For all its change, London Library is all about permanence.  ‘Nothing is thrown away’ was our guide’s oft-repeated mantra. In this place, history is palpable, not pulpable**. The ‘book-stacks’ – a phrase that rings with ageless strength to my mind – are Victorian. The best technology available at the time to maintain even humidity and heat (vital to preserve the books) was to replace solid floors with wide grills, allowing the air to circulate vertically. The result is that the browser, whilst tightly enclosed by the shelves either side of him, can see through several floors above and beneath: a strange twisting of perspective.
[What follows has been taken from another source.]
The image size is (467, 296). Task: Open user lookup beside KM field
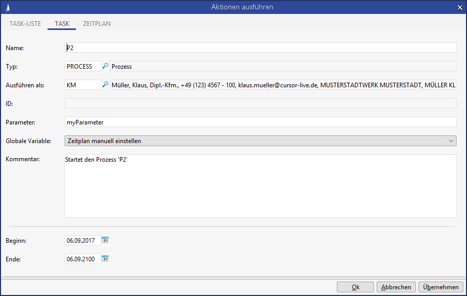tap(105, 85)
The library precedes the wide-spread use of the Dewey-Decimal system. As a result, books are organised by category and then alphabetically resulting in odd juxtaposition of titles, particularly in the wonderfully wide-scoped ‘Science and Miscellaneous‘ section. Apparently it is haven of serendipity for blocked writers.

Our guide referred to the ‘old and special’ books being locked away in a separate space. I couldn’t help but imagine the magical tomes in Terry Pratchett’s Unseen University library, chained up for the protection of browsers due to their violent inclinations. She went on to say that these books could not be taken out. My suspicions were confirmed.

We were told that, due to the structure of the bookshelves built into the walls, and sheer weight of the amassed books, if all the books were taken away the walls would cave in and the building would collapse. It’s so wonderfully magical that I was more than willing to suspend disbelief and live with that possibility. With its purpose removed, the living structure would capitulate to gravity and give up – like an elderly couple whose lives are so centred around one-another that one passing shortly precedes another.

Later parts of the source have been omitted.